His academic credentials include a Bachelor of Science degree in Electrical Engineering from Milwaukee School of Engineering and a Master of Business Administration from the University of Iowa.
As a Class III director, Fischer will be up for reelection in 2027. His responsibilities will encompass participation on both the Compensation and Executive Steering committees.
Richard Hendrix, serving as Board Chairman, emphasized that Fischer’s arrival comes during a critical phase as the organization concentrates on high-power semiconductor solutions.
Fischer highlighted the company’s gallium nitride and silicon carbide innovations as key factors in his decision. “I believe my extensive background in governance and industry leadership will further strengthen Navitas’ foundation as we scale leading-edge GaN and high-voltage SiC technologies to high-power markets,” he stated.
This board appointment is part of broader organizational changes at the executive level. Navitas recently brought on Tonya Stevens as Chief Financial Officer, replacing Todd Glickman, who departed to explore other career paths. Stevens contributes more than three decades of financial management expertise.
Strategic Pivot Toward Data Center Infrastructure
Navitas has been systematically reducing its dependence on mobile products. This category now accounts for under one-quarter of overall revenue, with artificial intelligence data center demand projected to fuel expansion through 2026.
The organization values the data center market potential at $3.5 billion. Recent product launches include a DC-DC power delivery platform engineered for AI infrastructure, achieving 96.5% efficiency at peak performance and compatible with NVIDIA’s ecosystem.
Additionally, Navitas launched two silicon carbide MOSFET packaging solutions specifically designed for AI data centers and energy sector applications, reinforcing its commitment to high-power markets. The company’s intellectual property portfolio encompasses over 300 patents either granted or in application.

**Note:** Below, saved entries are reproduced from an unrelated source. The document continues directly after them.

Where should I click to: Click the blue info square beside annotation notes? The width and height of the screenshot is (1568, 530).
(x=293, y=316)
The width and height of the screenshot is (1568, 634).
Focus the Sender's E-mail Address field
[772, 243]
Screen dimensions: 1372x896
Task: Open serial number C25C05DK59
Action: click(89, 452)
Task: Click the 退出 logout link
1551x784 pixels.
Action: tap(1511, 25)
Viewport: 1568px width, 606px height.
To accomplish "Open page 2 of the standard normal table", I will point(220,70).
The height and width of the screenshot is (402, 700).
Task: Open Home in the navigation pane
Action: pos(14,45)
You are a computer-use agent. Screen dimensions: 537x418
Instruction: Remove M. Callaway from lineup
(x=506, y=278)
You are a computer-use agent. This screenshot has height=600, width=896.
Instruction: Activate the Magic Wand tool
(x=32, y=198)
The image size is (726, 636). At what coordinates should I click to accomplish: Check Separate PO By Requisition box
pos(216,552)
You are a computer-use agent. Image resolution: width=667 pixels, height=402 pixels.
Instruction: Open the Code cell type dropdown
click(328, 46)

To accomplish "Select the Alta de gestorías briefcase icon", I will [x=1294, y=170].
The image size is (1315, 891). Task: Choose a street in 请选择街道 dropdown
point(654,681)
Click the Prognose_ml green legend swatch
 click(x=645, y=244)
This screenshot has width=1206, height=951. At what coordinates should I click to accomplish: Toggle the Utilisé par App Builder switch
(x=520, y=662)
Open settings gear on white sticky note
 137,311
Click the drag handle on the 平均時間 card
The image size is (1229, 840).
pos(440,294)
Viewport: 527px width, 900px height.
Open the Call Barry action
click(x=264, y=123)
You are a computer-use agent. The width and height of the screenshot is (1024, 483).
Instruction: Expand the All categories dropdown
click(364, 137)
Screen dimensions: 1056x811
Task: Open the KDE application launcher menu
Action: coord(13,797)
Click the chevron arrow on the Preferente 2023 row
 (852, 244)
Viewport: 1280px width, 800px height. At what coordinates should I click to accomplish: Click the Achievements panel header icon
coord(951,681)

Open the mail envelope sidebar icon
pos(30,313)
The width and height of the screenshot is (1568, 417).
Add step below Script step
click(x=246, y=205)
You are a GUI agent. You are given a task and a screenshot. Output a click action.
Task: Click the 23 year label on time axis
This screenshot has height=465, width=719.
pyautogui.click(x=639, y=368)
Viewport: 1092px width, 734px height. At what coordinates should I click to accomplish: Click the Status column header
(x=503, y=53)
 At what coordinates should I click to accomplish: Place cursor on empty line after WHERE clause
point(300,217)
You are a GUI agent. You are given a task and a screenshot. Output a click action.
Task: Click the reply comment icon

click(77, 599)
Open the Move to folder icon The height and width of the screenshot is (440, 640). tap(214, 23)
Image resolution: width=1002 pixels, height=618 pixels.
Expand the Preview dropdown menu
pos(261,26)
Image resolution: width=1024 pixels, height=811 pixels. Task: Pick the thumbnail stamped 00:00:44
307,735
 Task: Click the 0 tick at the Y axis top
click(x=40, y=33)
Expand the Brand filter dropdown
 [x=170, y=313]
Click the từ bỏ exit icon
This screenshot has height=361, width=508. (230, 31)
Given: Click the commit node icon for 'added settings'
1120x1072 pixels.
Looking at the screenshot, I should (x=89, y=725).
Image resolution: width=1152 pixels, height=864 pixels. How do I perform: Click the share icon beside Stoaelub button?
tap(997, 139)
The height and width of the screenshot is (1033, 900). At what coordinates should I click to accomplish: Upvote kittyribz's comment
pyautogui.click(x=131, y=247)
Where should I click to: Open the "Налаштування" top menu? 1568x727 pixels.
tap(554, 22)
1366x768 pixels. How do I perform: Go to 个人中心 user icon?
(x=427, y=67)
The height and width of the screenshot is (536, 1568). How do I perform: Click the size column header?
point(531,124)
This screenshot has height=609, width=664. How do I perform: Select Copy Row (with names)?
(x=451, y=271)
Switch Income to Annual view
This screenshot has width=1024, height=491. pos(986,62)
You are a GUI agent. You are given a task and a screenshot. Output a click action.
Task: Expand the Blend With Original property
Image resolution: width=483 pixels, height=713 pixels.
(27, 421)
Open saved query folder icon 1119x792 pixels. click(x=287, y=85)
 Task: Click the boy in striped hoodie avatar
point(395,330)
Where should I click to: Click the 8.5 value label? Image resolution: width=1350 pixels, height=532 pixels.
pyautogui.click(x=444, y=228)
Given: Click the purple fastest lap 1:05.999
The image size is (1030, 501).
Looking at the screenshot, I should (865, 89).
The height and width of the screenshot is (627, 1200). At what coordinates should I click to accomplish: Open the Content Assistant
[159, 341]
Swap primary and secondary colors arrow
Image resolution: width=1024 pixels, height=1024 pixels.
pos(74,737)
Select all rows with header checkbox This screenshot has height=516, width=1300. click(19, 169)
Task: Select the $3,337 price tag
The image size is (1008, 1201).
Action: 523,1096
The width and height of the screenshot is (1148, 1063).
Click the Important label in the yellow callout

However, financial performance tells a more complex story. The company reported an adjusted deficit approaching $41 million in 2025. Wall Street analysts anticipate modest adjusted losses persisting through 2028.
Premium Valuation Presents Challenge
NVTS currently commands a price-to-sales ratio near 42. This elevated multiple suggests the market has already incorporated expectations of sustained strong performance.
Company leadership has outlined plans for incremental margin expansion, though the timeline extends over multiple years. Setbacks in data center infrastructure development or operational stumbles could delay profitability targets.
The equity has appreciated more than 438% during the trailing 12-month period, though it continues trading approximately 45% beneath its 52-week peak of $17.79. Current market capitalization stands at roughly $2.4 billion.
Tuesday’s session concluded at $11.82, representing a gain of $1.56, with trading volume reaching 27 million shares — exceeding the typical daily average of 21 million.